Engagement de politique publique en faveur de la stabilité de la monnaie
Le gouverneur de la PBoC (Banque populaire de Chine, la banque centrale), Pan Gongsheng, a déclaré que la Chine n’a pas besoin et ne prévoit pas d’utiliser une dépréciation de sa monnaie (baisse de la valeur de la devise) pour améliorer sa compétitivité commerciale. Il a répété que le renminbi (nom officiel de la monnaie chinoise, aussi appelé yuan) restera globalement stable et ne sera pas utilisé comme outil dans les conflits commerciaux. On observe un écart net entre les contrats à terme sur le yuan et son prix au comptant, ce dernier étant tiré vers le bas par des sorties de capitaux (argent qui sort du pays). Des données récentes de février 2026 montrent que le PMI manufacturier Caixin (indice d’activité des usines basé sur des enquêtes; sous 50 = contraction) est descendu à 49,5, ce qui renforce ces inquiétudes. Cela indique un décalage entre les mouvements réels de marché et les attentes pour la suite. La faiblesse du marché au comptant semble directement liée aux transferts d’actifs à l’étranger, avec certaines des plus fortes sorties de l’année sur la dernière semaine. Les derniers chiffres de la SAFE (Administration d’État des changes, l’organisme chinois qui suit et gère les flux de devises) vont dans ce sens: les sorties nettes de portefeuille (ventes nettes d’actions et d’obligations du pays par des investisseurs) ont dépassé 32 milliards de dollars au quatrième trimestre 2025. Dans ces conditions, il est difficile de voir la monnaie comme une valeur refuge (actif censé résister en période de stress). Malgré cela, les flux sur les contrats à terme et les swaps intègrent un yuan plus fort, peut-être parce que des traders pensent que les autorités interviendront pour maintenir la stabilité. La Banque populaire de Chine soutient ses déclarations par des actes, en fixant régulièrement le taux de référence quotidien USD/CNY (taux indicatif fixé chaque jour; USD = dollar américain, CNY = yuan “onshore”, coté en Chine) plus fort que ce que le marché attendait au cours du dernier mois. Cette position officielle est la principale force qui limite une baisse plus marquée.Conséquences de trading pour les stratégies sur la volatilité
Cette situation rappelle ce qui s’est produit en 2025: les autorités ont freiné la baisse de la monnaie sans l’arrêter totalement.

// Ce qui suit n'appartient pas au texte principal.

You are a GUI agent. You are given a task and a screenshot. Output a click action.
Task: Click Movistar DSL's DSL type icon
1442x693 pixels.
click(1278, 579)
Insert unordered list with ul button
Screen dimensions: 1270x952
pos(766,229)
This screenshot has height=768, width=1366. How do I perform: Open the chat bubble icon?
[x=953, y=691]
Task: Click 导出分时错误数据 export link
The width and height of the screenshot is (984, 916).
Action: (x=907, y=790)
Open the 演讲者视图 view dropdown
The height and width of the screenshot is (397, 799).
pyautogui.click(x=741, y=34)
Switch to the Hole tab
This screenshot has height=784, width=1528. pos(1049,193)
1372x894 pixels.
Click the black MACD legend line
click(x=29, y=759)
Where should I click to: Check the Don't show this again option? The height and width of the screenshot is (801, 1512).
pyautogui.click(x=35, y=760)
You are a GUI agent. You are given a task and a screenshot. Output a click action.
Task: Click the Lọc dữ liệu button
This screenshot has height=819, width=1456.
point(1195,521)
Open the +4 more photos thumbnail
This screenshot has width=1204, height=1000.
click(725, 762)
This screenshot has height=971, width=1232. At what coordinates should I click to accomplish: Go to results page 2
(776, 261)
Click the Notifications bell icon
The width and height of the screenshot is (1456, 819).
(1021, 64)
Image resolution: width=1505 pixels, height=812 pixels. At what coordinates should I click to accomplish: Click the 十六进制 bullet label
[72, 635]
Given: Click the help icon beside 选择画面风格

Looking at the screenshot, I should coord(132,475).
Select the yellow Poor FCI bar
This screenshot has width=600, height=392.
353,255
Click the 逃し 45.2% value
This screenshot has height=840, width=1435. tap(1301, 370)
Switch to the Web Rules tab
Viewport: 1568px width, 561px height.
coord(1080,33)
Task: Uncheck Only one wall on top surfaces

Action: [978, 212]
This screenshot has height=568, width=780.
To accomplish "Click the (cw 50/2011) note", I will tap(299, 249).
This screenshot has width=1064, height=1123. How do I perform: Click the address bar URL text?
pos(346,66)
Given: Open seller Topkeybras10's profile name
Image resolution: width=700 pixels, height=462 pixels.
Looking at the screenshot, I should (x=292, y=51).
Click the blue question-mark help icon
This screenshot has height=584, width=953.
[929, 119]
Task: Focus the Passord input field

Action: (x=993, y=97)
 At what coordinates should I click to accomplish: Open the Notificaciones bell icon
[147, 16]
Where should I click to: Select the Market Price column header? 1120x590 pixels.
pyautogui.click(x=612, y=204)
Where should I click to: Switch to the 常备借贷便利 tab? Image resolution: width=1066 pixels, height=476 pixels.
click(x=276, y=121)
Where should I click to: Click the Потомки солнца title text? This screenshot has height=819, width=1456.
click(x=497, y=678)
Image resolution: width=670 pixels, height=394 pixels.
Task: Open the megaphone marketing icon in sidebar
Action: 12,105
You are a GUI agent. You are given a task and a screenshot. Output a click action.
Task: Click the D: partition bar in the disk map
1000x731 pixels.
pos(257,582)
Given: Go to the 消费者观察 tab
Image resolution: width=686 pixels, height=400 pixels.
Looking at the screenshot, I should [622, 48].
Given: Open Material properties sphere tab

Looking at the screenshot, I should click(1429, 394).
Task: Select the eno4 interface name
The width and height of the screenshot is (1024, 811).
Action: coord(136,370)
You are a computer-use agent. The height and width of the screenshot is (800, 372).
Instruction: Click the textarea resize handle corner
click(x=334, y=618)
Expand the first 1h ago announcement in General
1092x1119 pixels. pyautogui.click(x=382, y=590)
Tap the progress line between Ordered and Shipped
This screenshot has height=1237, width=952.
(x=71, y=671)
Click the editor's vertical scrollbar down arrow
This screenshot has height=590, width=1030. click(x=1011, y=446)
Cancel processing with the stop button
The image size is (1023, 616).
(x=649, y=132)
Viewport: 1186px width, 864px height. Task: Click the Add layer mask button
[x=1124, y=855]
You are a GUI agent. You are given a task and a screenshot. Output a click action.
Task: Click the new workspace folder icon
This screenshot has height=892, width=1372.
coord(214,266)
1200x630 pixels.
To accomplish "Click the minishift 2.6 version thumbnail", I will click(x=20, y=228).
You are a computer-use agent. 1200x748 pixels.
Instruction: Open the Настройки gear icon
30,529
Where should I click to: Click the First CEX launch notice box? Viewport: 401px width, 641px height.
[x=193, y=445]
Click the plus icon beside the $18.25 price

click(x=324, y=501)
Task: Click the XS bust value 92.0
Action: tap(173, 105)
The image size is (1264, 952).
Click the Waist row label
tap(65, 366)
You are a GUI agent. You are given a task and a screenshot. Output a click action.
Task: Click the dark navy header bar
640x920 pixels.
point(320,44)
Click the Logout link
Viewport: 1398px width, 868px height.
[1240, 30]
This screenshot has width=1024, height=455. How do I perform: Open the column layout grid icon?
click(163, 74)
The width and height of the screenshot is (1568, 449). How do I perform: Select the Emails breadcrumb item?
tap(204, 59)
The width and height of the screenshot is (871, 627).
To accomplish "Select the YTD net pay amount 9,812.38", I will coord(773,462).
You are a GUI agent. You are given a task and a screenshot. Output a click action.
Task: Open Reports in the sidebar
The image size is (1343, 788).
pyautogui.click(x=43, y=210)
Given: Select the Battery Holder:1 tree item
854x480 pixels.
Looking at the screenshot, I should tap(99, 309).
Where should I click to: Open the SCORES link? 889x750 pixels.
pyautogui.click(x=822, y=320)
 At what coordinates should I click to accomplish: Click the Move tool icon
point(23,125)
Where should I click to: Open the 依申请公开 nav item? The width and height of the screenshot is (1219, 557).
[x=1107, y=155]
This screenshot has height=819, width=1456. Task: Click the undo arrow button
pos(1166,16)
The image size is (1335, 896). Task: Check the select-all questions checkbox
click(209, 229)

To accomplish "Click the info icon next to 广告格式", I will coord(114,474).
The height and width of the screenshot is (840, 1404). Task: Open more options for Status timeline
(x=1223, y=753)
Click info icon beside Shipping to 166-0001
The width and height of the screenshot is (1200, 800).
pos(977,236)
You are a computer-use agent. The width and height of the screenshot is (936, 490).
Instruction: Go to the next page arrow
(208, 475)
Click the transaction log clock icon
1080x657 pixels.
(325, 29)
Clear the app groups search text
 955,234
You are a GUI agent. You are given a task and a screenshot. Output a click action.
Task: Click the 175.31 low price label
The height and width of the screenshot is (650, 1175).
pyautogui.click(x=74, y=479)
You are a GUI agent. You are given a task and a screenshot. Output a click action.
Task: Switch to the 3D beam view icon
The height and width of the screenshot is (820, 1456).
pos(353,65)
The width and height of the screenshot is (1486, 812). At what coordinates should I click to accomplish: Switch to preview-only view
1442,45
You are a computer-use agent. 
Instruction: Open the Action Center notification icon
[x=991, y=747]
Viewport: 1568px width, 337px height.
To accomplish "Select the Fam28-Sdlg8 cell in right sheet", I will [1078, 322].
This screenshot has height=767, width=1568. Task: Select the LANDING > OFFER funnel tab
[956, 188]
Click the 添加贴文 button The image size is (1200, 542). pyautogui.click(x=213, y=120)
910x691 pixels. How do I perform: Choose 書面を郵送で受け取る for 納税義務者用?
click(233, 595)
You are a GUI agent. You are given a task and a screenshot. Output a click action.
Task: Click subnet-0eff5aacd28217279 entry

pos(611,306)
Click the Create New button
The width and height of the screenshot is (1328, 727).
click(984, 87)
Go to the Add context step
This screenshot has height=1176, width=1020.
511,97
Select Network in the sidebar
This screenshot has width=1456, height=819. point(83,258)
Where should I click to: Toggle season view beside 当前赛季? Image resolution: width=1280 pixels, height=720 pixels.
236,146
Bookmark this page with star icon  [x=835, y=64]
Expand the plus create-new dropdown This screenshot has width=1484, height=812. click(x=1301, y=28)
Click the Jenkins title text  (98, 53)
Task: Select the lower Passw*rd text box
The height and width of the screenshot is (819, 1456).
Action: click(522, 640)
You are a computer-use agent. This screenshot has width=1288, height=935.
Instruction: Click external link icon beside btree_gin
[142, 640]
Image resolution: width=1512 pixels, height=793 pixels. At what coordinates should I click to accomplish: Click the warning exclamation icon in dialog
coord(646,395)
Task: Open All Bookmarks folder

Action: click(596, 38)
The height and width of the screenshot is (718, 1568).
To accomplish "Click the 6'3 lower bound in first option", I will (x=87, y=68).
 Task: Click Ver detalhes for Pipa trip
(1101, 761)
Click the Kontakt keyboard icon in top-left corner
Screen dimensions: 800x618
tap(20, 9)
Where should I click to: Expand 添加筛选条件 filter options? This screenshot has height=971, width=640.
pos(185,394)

Plus tôt encore, les dévaluations encadrées (baisse décidée et contrôlée par les autorités) de 2015 et 2023 ont montré que la stabilité est l’objectif, mais qu’une baisse progressive est tolérée quand l’économie est sous pression. Les sorties actuelles mettent cette politique à l’épreuve. Pour les traders de produits dérivés (instruments dont la valeur dépend d’un actif, comme une devise), cette tension crée surtout des opportunités sur la volatilité (ampleur des variations), plus que sur la direction du taux. Acheter des options (contrats donnant le droit, pas l’obligation, d’acheter ou vendre à un prix fixé), par exemple des call spreads USD/CNH (stratégie consistant à acheter un call et vendre un autre call à un prix plus élevé; CNH = yuan “offshore”, coté hors de Chine), peut être un moyen de se positionner en cas de mouvement brutal si le contrôle de la PBoC se relâche. Le coût de la volatilité reste relativement bas, ce qui suppose une stabilité que les sorties de capitaux remettent en cause. Vendre des contrats à terme USD/CNH pour toucher une prime (gain lié au prix à terme par rapport au comptant) peut sembler attractif, mais comporte un risque déséquilibré: si la faiblesse du comptant s’accélère, la perte peut être rapide. Une approche plus prudente pour les prochaines semaines serait d’utiliser des structures d’options qui limitent clairement le risque, comme des collars (acheter une protection et financer une partie du coût en vendant une autre option, ce qui encadre gains et pertes). Cela aide à gérer un environnement instable où la politique officielle s’oppose directement aux flux de marché.